富士通は12月12日、製造や物流などの現場に設置されたカメラ映像を認識し解析するとともに、作業指示や規則などのドキュメント情報を参照して自律的に現場改善の提案や作業レポートの作成を行うことで、人の作業を支援する映像解析型AIエージェントを開発したことを発表した。
ドキュメント情報をもとに現場理解能力を拡張する自己学習技術
今回開発した技術は、マルチモーダルLLM(Large Language Models:大規模言語モデル)が映像から認識できない事象については、ドキュメントの言語情報を対応付けて学習し、AIエージェントの映像理解能力を拡張できる。

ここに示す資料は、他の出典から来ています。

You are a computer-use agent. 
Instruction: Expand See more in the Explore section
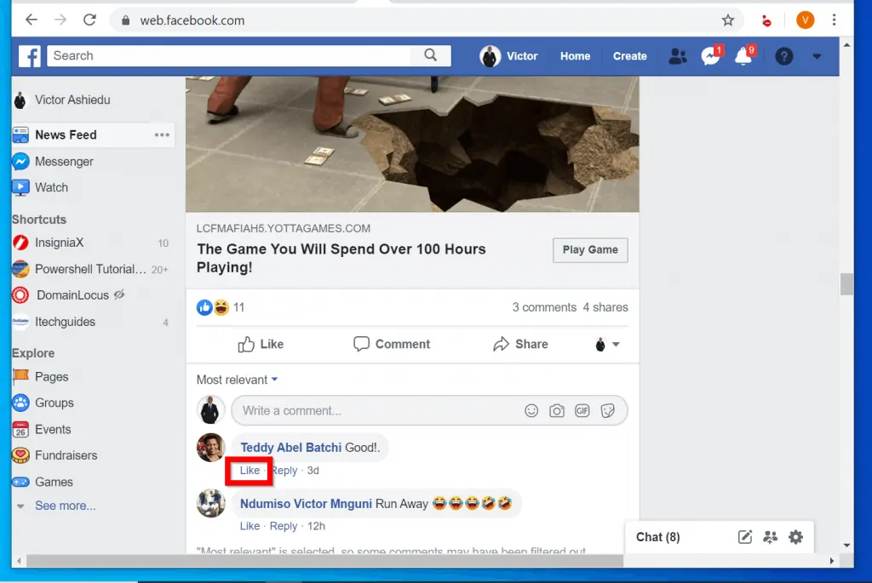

まず、ドキュメントに含まれる対象物を選択し、機械学習により対象物との距離を推定して3次元データを仮想空間上に作成。次に、ドキュメントから作成した質問と、3次元データから分かる回答を作成し、それらを学習データとしてマルチモーダルLLMをファインチューニングする。この技術によって人と物体の距離を3次元で推定することで、物流や建設の現場における安全管理や、製造現場における作業状況の生産管理システムへの自動入力などを実現するという。
空間理解能力に加え、現場固有の物体認識や人の個別作業の認識など、現場作業支援に必要なさまざまな能力をAIエージェントに追加できるようになる。
映像を効率的に解析するコンテキスト記憶技術
従来のマルチモーダルLLMでは、サイズの大きい長時間の映像を入力する際にフレームを間引くため、時系列で変化のある映像を分析する際に回答の精度が落ちる課題があった。この問題を解決するため、重要な情報に注意を集中することで効率的に視覚情報を処理する人間の「選択的注意」というメカニズムにヒントを得た。
開発した技術では、対象映像の中で特にAIエージェントのタスクで検知したい「人の安全行動」などの主題をプロンプトとして与えると、選択的注意により主題に適合するフレーム内の特徴量のみを選択し、圧縮して映像コンテキストメモリとしてビデオメモリに格納する。
その結果、映像コンテキストメモリを用いることで、フレームを間引くことなく長時間映像をマルチモーダルLLMが扱えるようになるという。富士通によると、2時間以上の映像を含む長時間映像に対する質問回答のベンチマークを行った結果、開発方式は従来のマルチモーダルLLM向けの映像圧縮技術と比較して最小の記憶容量で世界最高の回答精度を達成したとのことだ。
AIエージェント評価環境「FieldWorkArena」
富士通は映像解析型AIエージェントのための評価環境「FieldWorkArena」を、Carnegie Mellon University(カーネギーメロン大学)のグラム・ニュービッグ准教授およびヨナタン・ビスク助教授のチームの監修のもとで開発した。FieldWorkArenaには実際の工場や倉庫の画像や映像、規則や手順書などのドキュメント、模擬の業務システム、AIエージェントが解決すべきタスク群が含まれ、AIエージェントの実業務での性能を評価できる。
富士通は今回開発したAIエージェントを用いて、2025年1月より社内実践を行うとともに、2024年度中に映像解析型AIエージェントのトライアル環境の提供を開始する。今後は店舗、交通、公共安全などさまざまな分野への技術展開も進める予定。
さらに、2024年12月よりFieldWorkArenaの公開をGitHubおよびFujitsu Research Portalにおいて開始する予定とのことだ。